Entries supplied.
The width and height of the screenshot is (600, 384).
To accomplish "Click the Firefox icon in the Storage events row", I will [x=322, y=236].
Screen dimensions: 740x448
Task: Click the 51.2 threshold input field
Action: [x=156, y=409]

Task.
Could the data above be returned exactly as it stands?

Answer below.
The width and height of the screenshot is (600, 384).
To accomplish "Click the Firefox icon in the Storage events row", I will [x=322, y=236].
Screen dimensions: 740x448
Task: Click the 51.2 threshold input field
Action: [x=156, y=409]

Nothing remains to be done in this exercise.